That said, this appears to be achieved by promoting the _plugin_ into the
default installation.

It also misses some of additional the advantage Concourse holds over Jenkins
and GoCD: build configuration is purely declarative and can be checked in with
the project. You know what version of your pipeline built the software at any
point in its history. And you have a reasonable shot at recreating that build,
because every task in every job is run in a fresh container.

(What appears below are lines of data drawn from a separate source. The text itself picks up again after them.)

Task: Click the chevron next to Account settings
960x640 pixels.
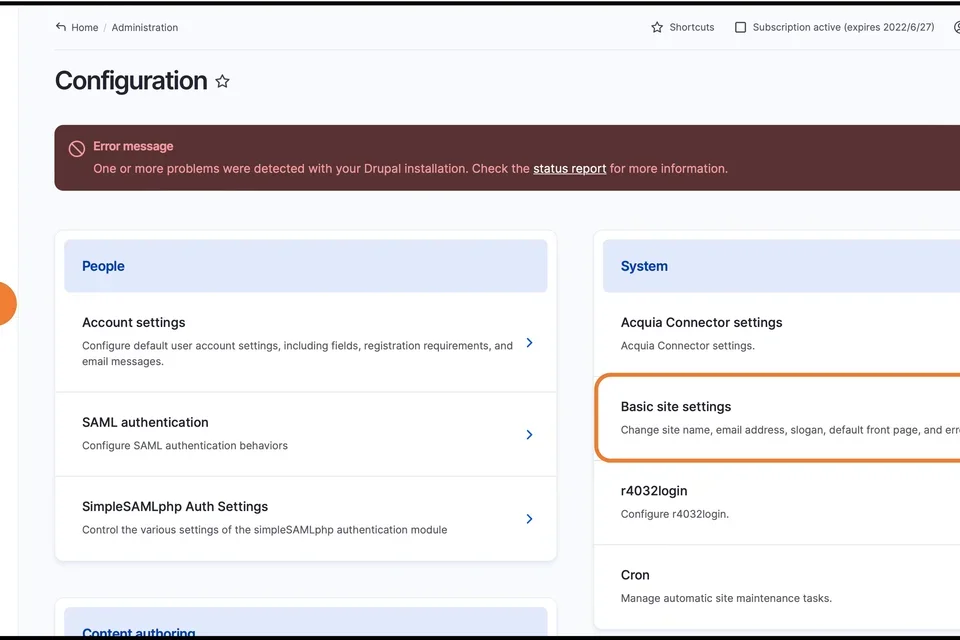Action: click(529, 342)
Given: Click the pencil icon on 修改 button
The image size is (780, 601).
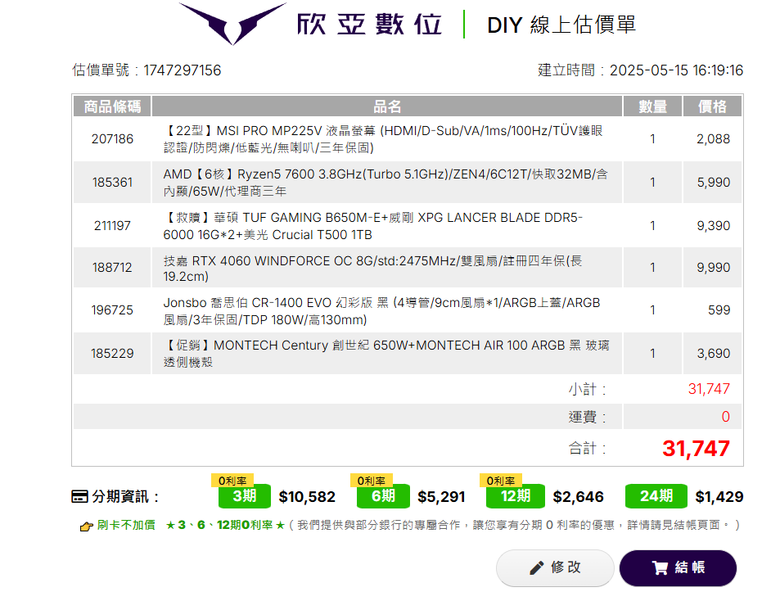Looking at the screenshot, I should point(536,568).
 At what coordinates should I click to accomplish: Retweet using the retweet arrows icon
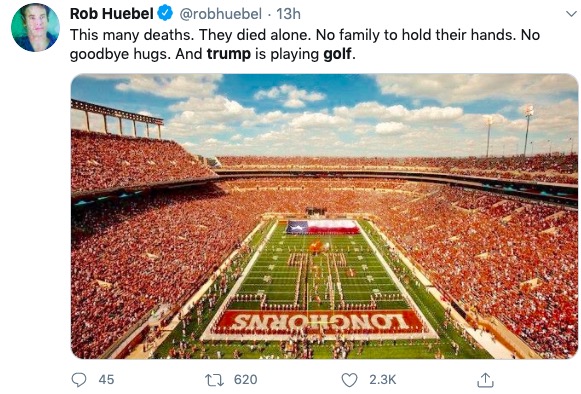point(215,380)
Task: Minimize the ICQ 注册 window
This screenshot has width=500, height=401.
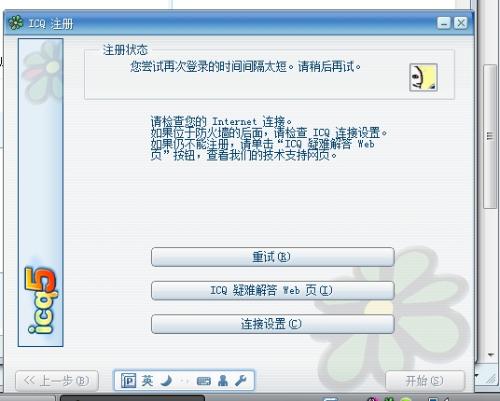Action: tap(444, 23)
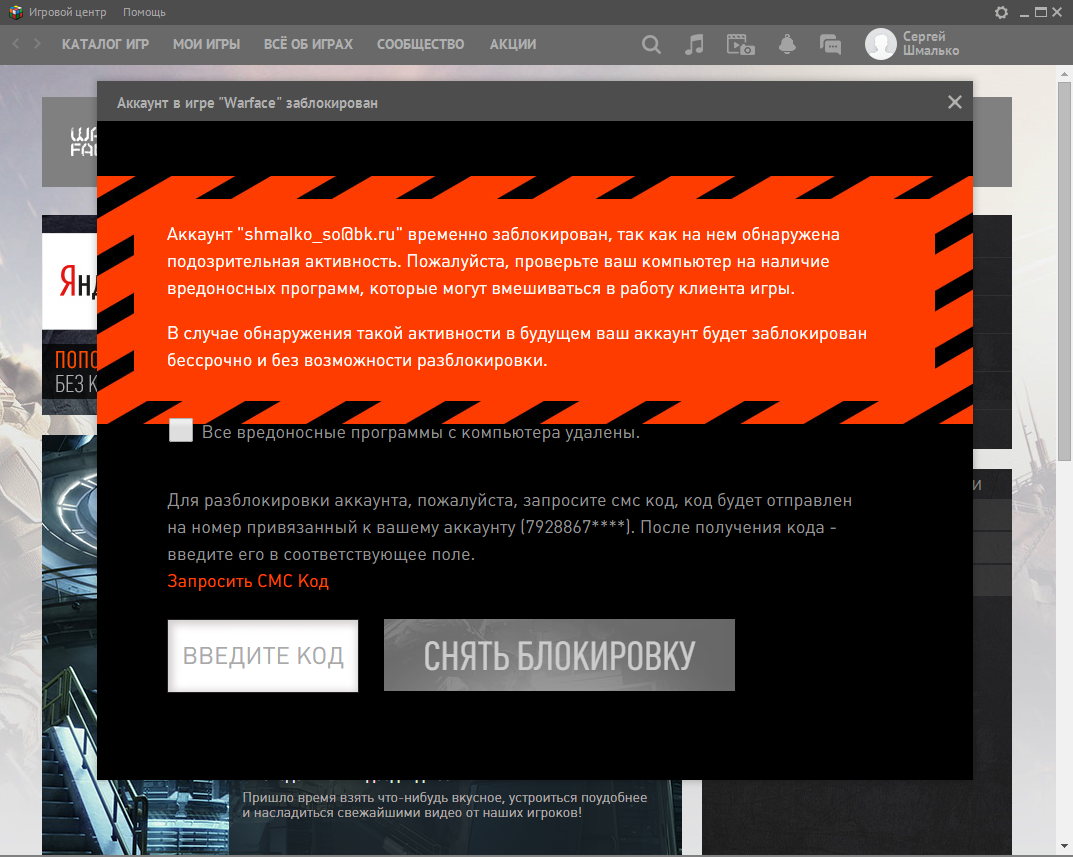Close the Warface account blocked dialog

(954, 102)
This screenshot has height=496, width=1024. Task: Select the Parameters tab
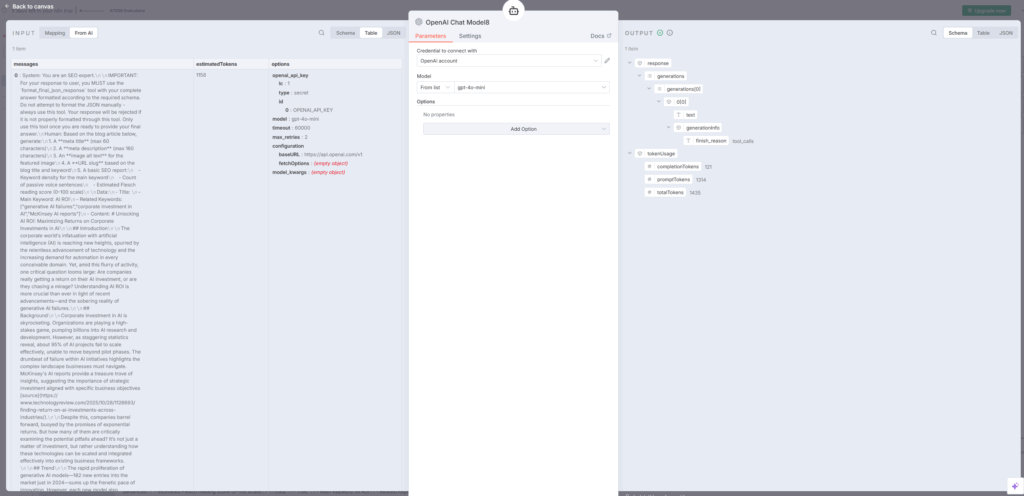click(x=431, y=36)
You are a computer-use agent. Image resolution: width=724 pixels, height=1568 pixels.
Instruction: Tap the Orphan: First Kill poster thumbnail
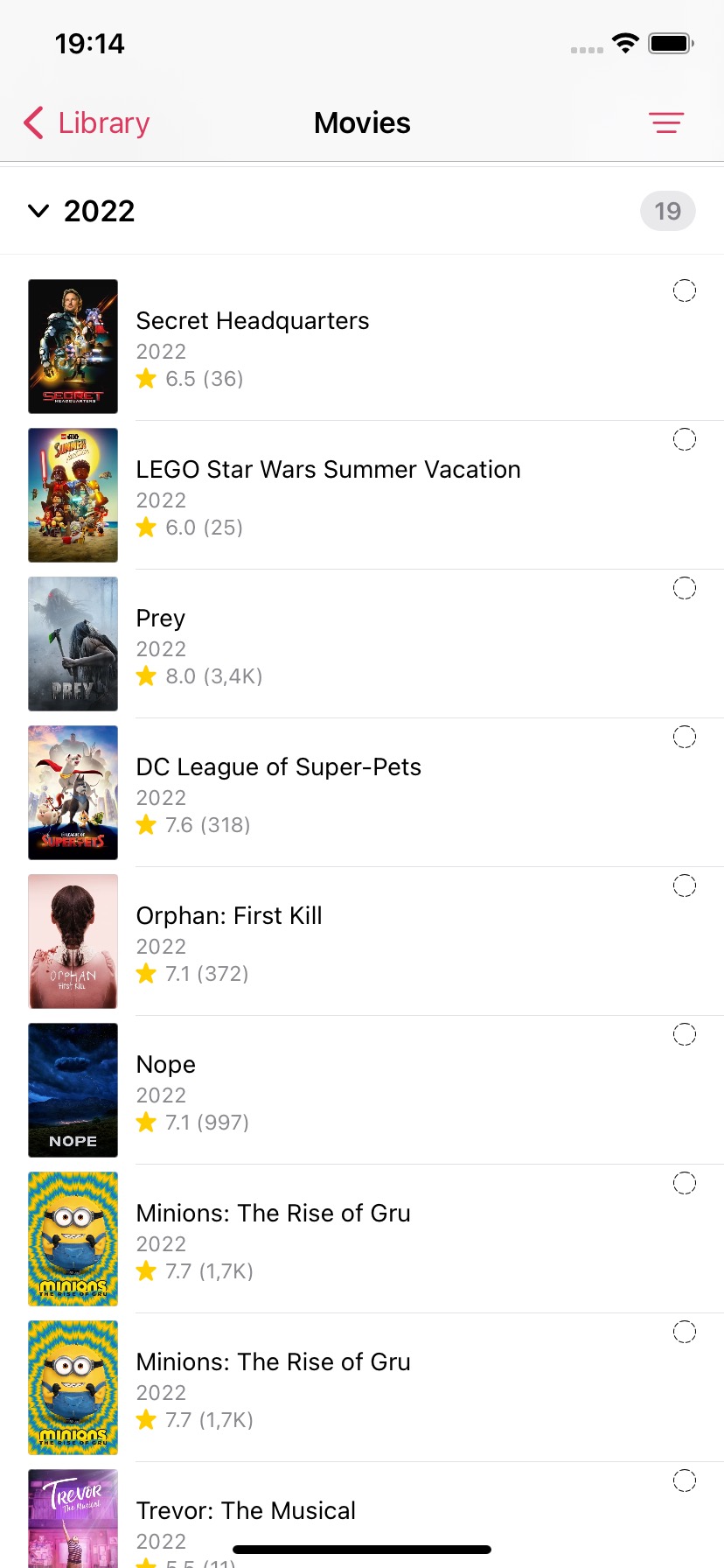pos(73,942)
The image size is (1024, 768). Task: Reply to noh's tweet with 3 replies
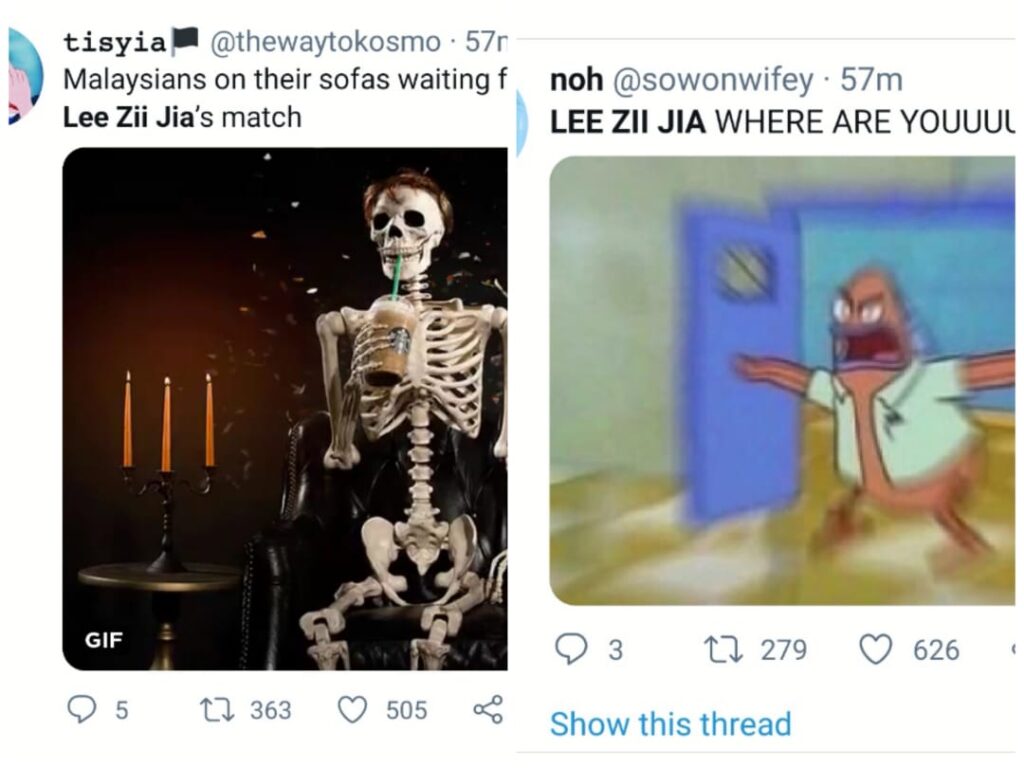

These are killer features, in my view. Jenkins can be extended with plugins to
try to sorta-kinda do either or both, but it's not part of the central
organising concept of how it works. Windows can run some POSIX apps, but it's
not a nix.

Further out, the Jenkins pipelines are tricky to do fan-out/fan-in with; in
Concourse it's trivial. You have to lay out your pipeline in Jenkins,
Concourse will lay it out automatically based on declarative information about
each job. Rather than a very rich API for plugins, Concourse boils the unit of
extension down to "resources", which with three actions (check, get, put) can
model points in time, git commits, S3 files, version numbers, interacting with
a complex product repository and so on.

I used to _tolerate_ CI/CD, as a necessary and worthy PITA. Now I find myself
actively looking for regular tasks, resources, sanity checks and so on I can
put into Concourse, so that I don't have to remember them or write them up in
a wiki.

Disclaimer: I work for Pivotal, which sponsors Concourse development. But I
wouldn't rave about it if I wasn't such a convert.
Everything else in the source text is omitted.